One of the major last pieces for a player, and a major difference between each level of any sport, is speed of play and reading the field of play. Speed of play is not just how fast the player and other players are moving. It's how fast a player makes a decision, and if that decision was a good or bad decision.
As you move up every level of play in soccer, (from second team to first team, from ECNL-Regional to ECNL-National, from Travel to College, or from D3 to D1) the game moves faster, players don't make as many bad touches, passes are little crisper to the correct foot, and basically the margin for errors keeps narrowing. Players have got to make decisions in milliseconds rather than seconds and those decisions have got to be consistently good. Players have got to be observing the field constantly, have their head on a swivel, and they need to know where other players are located in relation to themselves before they every receive the ball.
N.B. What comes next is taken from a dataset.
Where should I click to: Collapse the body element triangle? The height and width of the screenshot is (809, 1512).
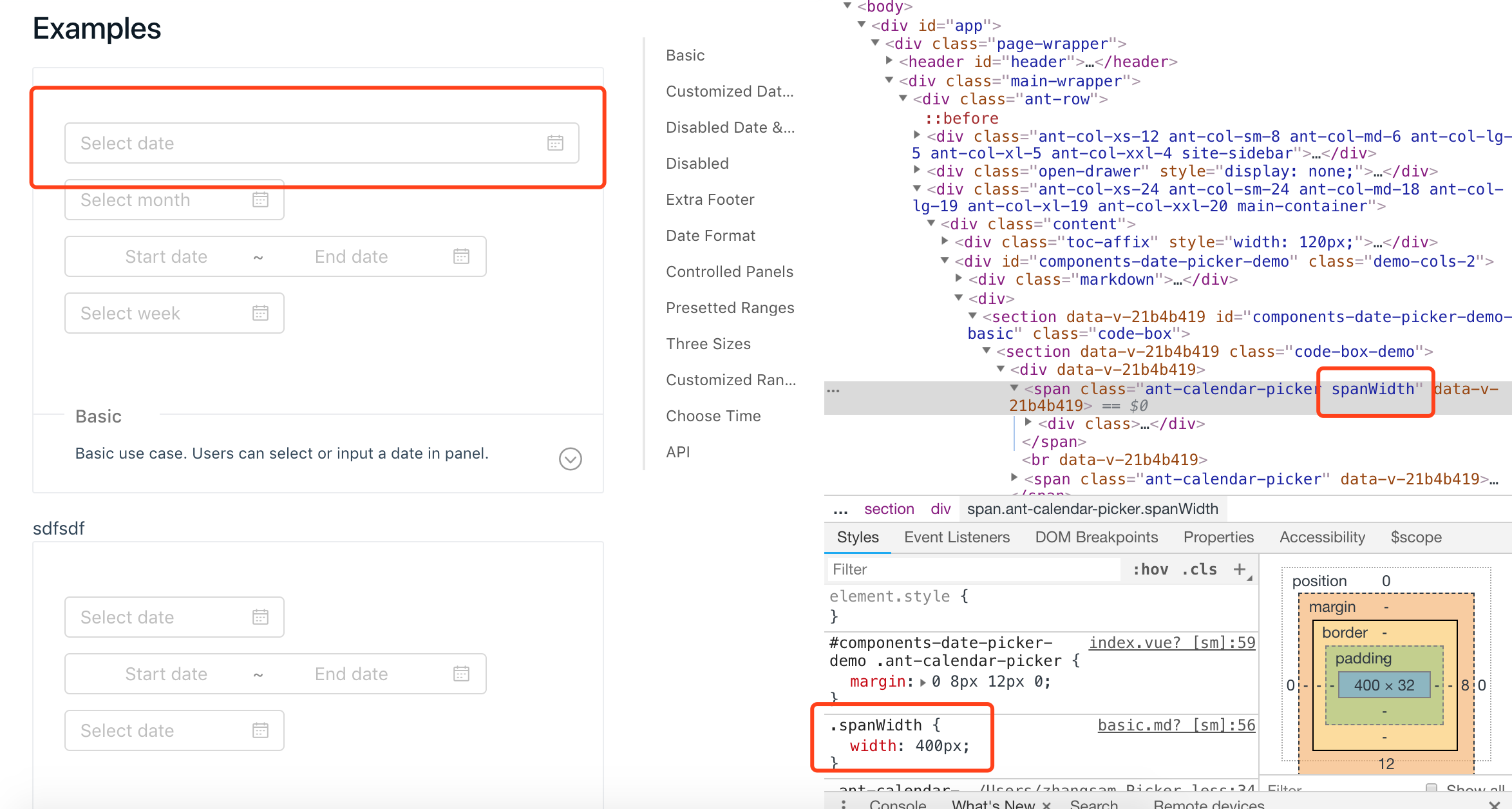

How many times have you seen a player receive a pass and then look around to find someone to pass to then decides to dribble up the field?
There are a lot of players who have some combination of speed, physicality, have ball control and/or intelligence, but fewer and fewer can keep up with the "speed of play" as they move to higher levels of play.
Another example of this is QBs. Many of them have the 'tools' needed to excel in college and the pros, but they just can not adjust to the speed of play and make the correct decisions. For every Tom Brady or Patrick Mahomes, there are 10 players like Zach Wilson, Trey Lance, Sam Darnold or Josh Rosen. All of these QBs had the physical tools to succeed, but it was the QB, Tom Brady, who was considered to have 'marginal' skills and was passed over multiple times by every team is now considered The GOAT. Besides his work ethic and dedication, he could read a defense like few others.